Geography textbook changed after Crimea row
A geography textbook that prompted a complaint from the Ukrainian embassy for showing Crimea as part of Russia has been changed.
Oxford University Press (OUP) was criticised for descriptions and maps of the peninsula in its Geog.3 title.
Now the publisher has said following feedback from customers its updated textbook "explains the situation in Crimea in more detail".
The Ukrainian embassy said OUP has "corrected its serious mistakes".
The earlier version of the textbook, which is aimed at pupils studying Key Stage 3 and was withdrawn from sale in October, said Russia "took [Crimea] from Ukraine in 2014".
It showed the territory as a different colour from Ukraine on maps and noted that its citizens "voted for it to become part of Russia".
'A grave mistake'
But in a letter sent last year Ukrainian diplomat Igor Kyzym described the vote as a "sham" that "has never been recognised by the international community".

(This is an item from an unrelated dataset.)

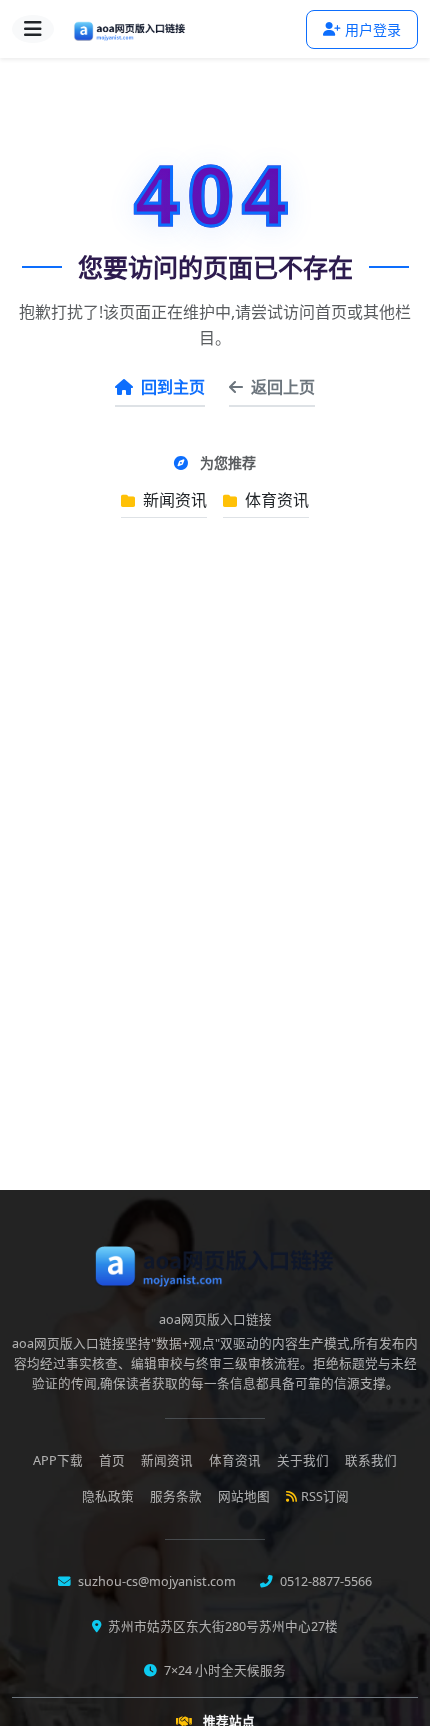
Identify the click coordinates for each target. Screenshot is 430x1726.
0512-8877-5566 (324, 1581)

He added that the textbook "misleads" students and the descriptions of Crimea were "a grave mistake by the editors".
In a statement on its website the Ukrainian embassy said the new version "points out that under international law Crimea is part of Ukraine".

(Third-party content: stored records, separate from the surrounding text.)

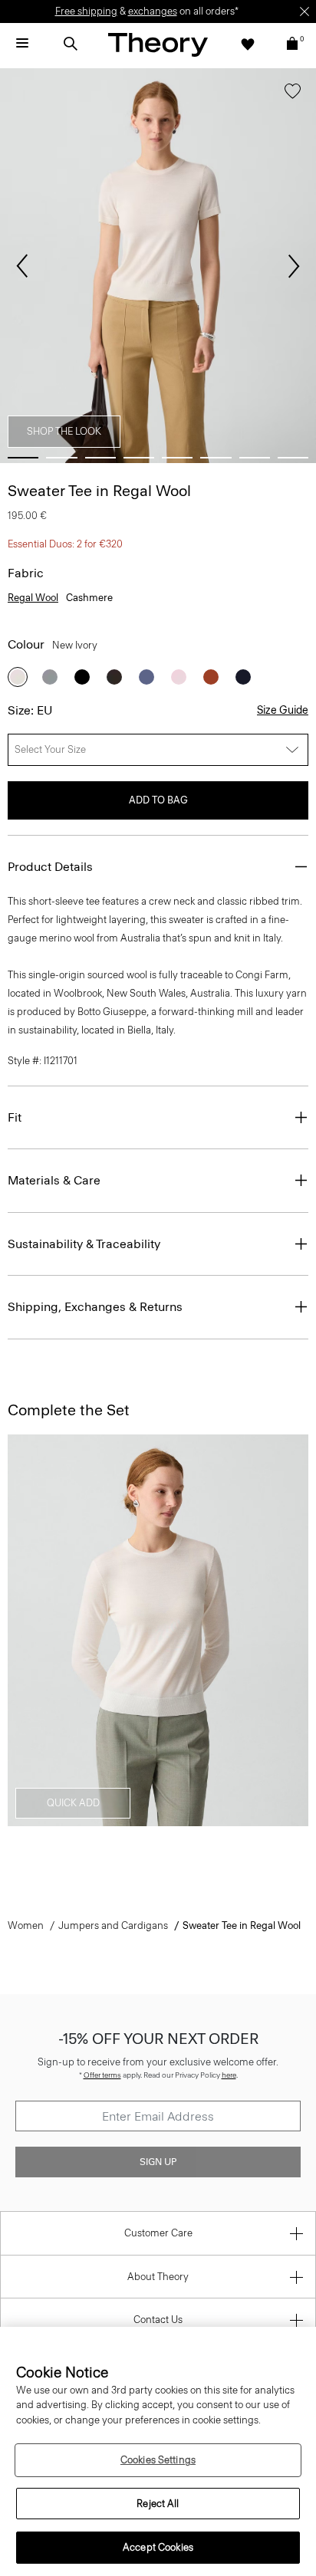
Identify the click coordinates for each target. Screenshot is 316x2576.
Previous (22, 266)
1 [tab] (23, 457)
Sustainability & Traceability (84, 1244)
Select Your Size (50, 749)
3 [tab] (100, 457)
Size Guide (282, 710)
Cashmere (89, 597)
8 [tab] (293, 457)
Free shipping (86, 11)
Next (293, 266)
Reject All (158, 2503)
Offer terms (102, 2075)
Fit (14, 1117)
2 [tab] (61, 457)
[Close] (304, 11)
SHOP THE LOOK (64, 431)
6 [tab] (215, 457)
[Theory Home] (158, 44)
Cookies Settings (158, 2460)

A spokesperson for Oxford University Press said the textbook now gives "more details about the events of 2014 and the reaction of the international community".
Kremlin-backed forces seized control of Crimea in 2014 after Ukraine's pro-Moscow president Viktor Yanukovych was driven from power.
The territory, which has a Russian-speaking majority, then voted to join Russia in a referendum that Ukraine and the West deem illegal.